The COVID-19 pandemic is more than sickness. It’s an economic struggle that may put millions out of their homes.
A reality of our national struggle with this pandemic is that we just haven’t seen yet the full depth of its impact on our economy. Some of the struggle it is causing remains hidden, but one of those struggles is so serious and threatens such lasting harm that we must deal with it as a country before the year is out.
We are talking about the real possibility of people losing the roofs over their heads at the turn of the year, when a federal moratorium on evictions is set to lift. The problem — which at this writing has no solution — threatens to put millions of people across the country out of their homes. That includes thousands of renters and possibly tens of thousands by one estimate in the city of Dallas alone.
The cold facts, reported this week by the Wall Street Journal, are these. More than 20 percent of black tenant households are behind on rent. Nearly 20 percent of Asian and Hispanic tenant households are in the same circumstance. White tenant households are approaching 10 percent. Some 12.8 millions renters will owe, on average, more than $5,000 each on back rent by year’s end.
It’s time to ask what will happen to these households if some assistance is not forthcoming. Landlords will not, and should not, be forced to bear the financial burden of housing tenants who cannot pay. That wouldn’t solve the problem anyway. It would just force property owners into bankruptcy and lead to even deeper economic problems.
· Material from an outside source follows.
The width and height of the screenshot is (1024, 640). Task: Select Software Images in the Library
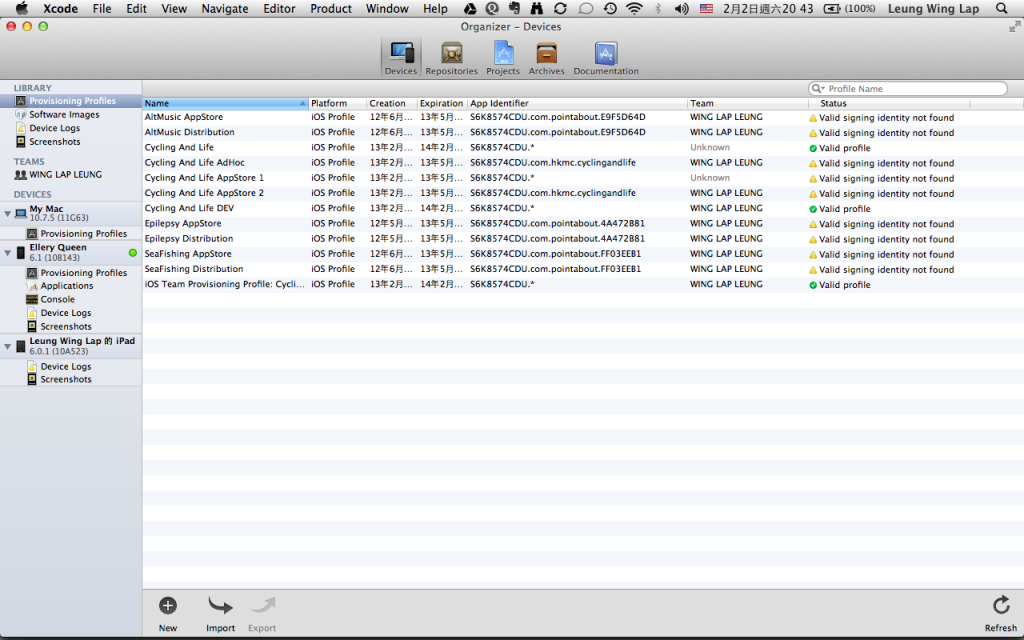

The negotiations between the Trump administration and House Speaker Nancy Pelosi to reach a second stimulus package stalled in the electoral muck.
When negotiations are resumed, the question of rental assistance and an extension of the moratorium must be a top consideration. This is not a question of Big Government. It is a question of avoiding an economic and social disaster that will only create worse and more costly outcomes down the road.
Mark Melton, a Dallas attorney leading a pro bono effort to help people avoid eviction, told us that local justice of the peace courts are filled daily with people trying to avoid eviction. Hundreds of people a week, thousands a month, are housed now only because of the federal moratorium and rental assistance they are receiving. Many of these are people who lost work or lost shifts at the work they have.
Putting these people — and their children — on the streets is no solution. Negotiations and politics in Washington make for great cable news theater. But they threaten real and lasting harm if the two sides cannot come together and reach an agreement.
Let’s hope, when the election storm is passed, a calm will prevail that will see business done, for the sake of those who could be homeless and for the sake of us all.